Hamish

Changing rooms all smell the same.

Sweat. Disinfectant. Sour beer. Muscle cream. Pine cleanser. Whatever that weird rubber funk is that never washes out of boots. It's a mix of adrenaline and socks and something vaguely metallic, like the air knows a battle’s coming and wants the warrior in me to get in on it.

I sit on the padded bench in front of my locker, one shin guard on, laces untied, my phone buzzing on the seat next to me like a possessed wee beastie.

Bzz

Bzz

Bzz

Bzz

I look at the screen. Mum . Again.

Text #47 of the morning.

Your da says your hair looks like a mop on the telly. Fix it before you go on the pitch. And call me.

Bzz

Also tell Darren to stop trying to kiss the mascot.

“Unreal,” I groan, silencing the phone and stuffing it into my bag. Too late. A few of the lads clock it.

Luis grins from across the aisle. “Your mom again?”

“Aye,” I grumble, tugging at the hem of my shirt. “She’s blowin’ up ma phone like it’s Bonfire Night. And now Pookie’s textin’ me askin’ why we dinna put her in a luxury box wi’ Ryan Reynolds.”

“Wait, Pookie? ” Chad leans out from behind his locker door. “That’s real?”

“Aye. Ma sister. Real name’s…” I trail off. “Ach. No’ even she remembers. She thinks it might be Penelope. Or Puddleglum.”

“Sounds hot,” someone mutters.

I whip a towel in the general direction of the comment.

“Ian just asked me fer twenty bucks on Venmo so he can buy another corn dog,” I add. “That’s the third McCormick sibling begging fer snack money this hour. I’m no’ a striker anymore, lads. I’m a bloody concessions sponsor.”

The room erupts with laughter. Stefan, our keeper, yells, “Mate, you're a brand now. Shoulda slapped your face on the hot dog cart.”

“Darren probably already did.”

“Doesn’t your family have VIP access?” Luis asks, stretching. His hamstrings look like they could sue for workplace violations. He's my age, and life as a footballer is showing on our bodies. We're not old, of course.

Peak career, in fact.

But bodies have limits, even if I don't want to admit that. Mine has a higher limit than most. If you work harder than everyone else, you play longer, barring injuries.

And the longer I play, the more people I can make happy.

“Aye. They do. But the McCormicks are like raccoons in a five-star bin. Ye give ‘em a gold-plated lobster roll and they’ll ask where the fish sticks are.”

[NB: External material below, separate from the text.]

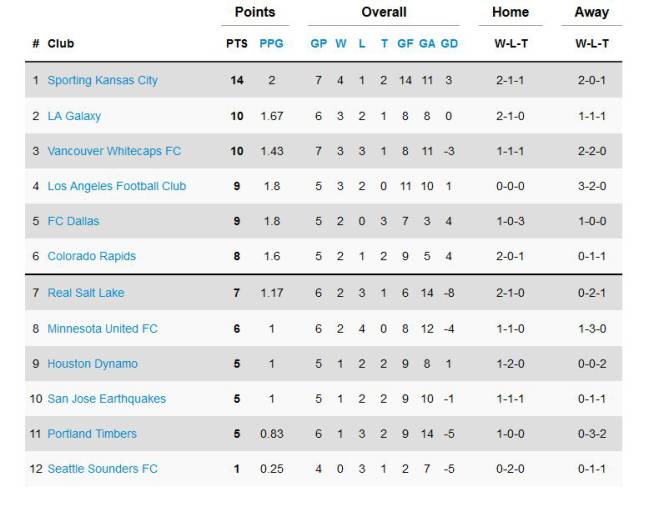This screenshot has height=507, width=649.
Task: Open the Los Angeles Football Club link
Action: (117, 186)
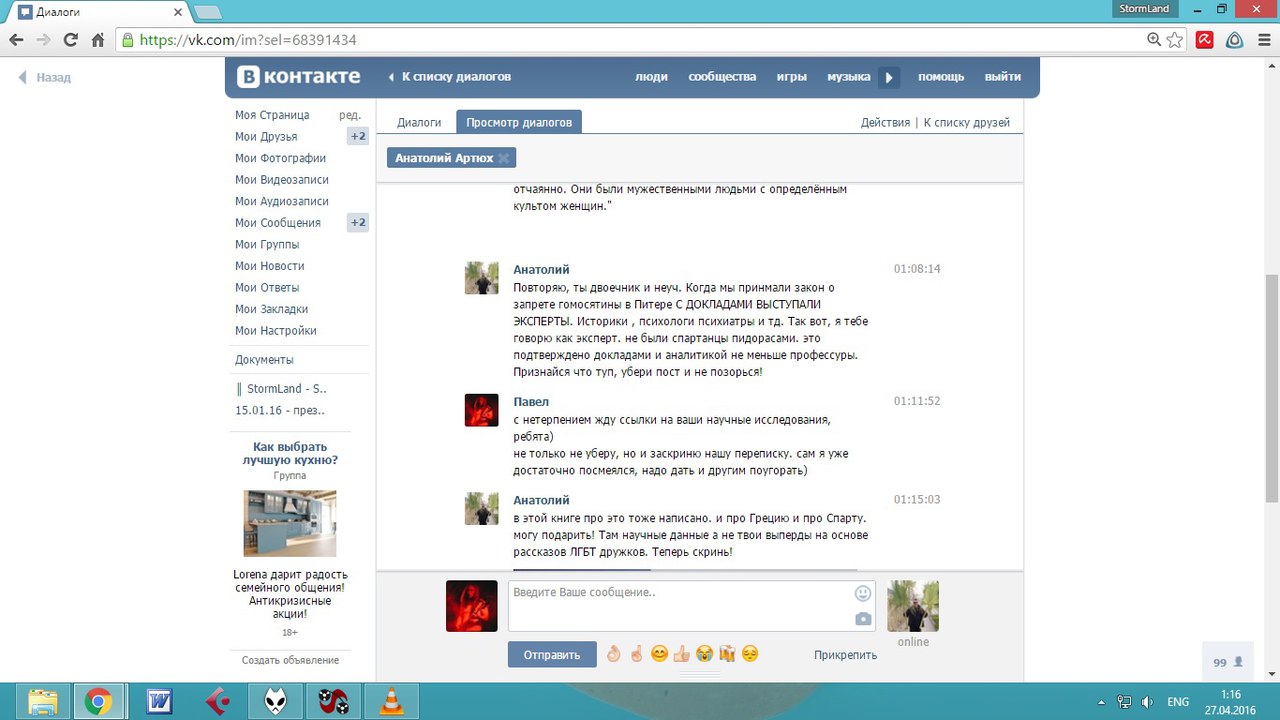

“Can’t wait to meet them,” someone deadpans.

“Ye’ve met ‘em. Ye just didna ken it at the time.”

Bzz

The phone is silenced, so the text is coming from my override list. I glance at the screen again. My brother Darren.

Hey bro Pookie wants to visit the locker room. Says it's better than dating apps.

“They're killin' me,” I hiss. “They’re treatin’ this match like it’s a bloody family reunion/Tinder event.”

“Family Reunion Slash Tinder would be a great Scottish band name,” Chad comments. “You proposing before or after kickoff?”

The locker room stops.

Everyone looks at me.

Even Coach Jensen, who’s generally immune to drama unless it involves hamstring rehab, lifts an eyebrow.

“Don’t ye dare say a word, Chad,” I growl.

He shrugs. “It’s not just me. The whole league knows. The refs know. Pretty sure the team photographer’s been briefed. You got drones or something?”

“Tell me ye’re jokin’.”

Luis chuckles. “Not a joke. Grounds crew’s been prepped for a quick stage setup. ESPN's on standby. We had to do a bloody dry run of your midfield proposal when you were at physio on Wednesday.”

“ Dry run? ”

Jensen walks by, clapping me on the back. “It’s a production, McCormick. You're the finale.”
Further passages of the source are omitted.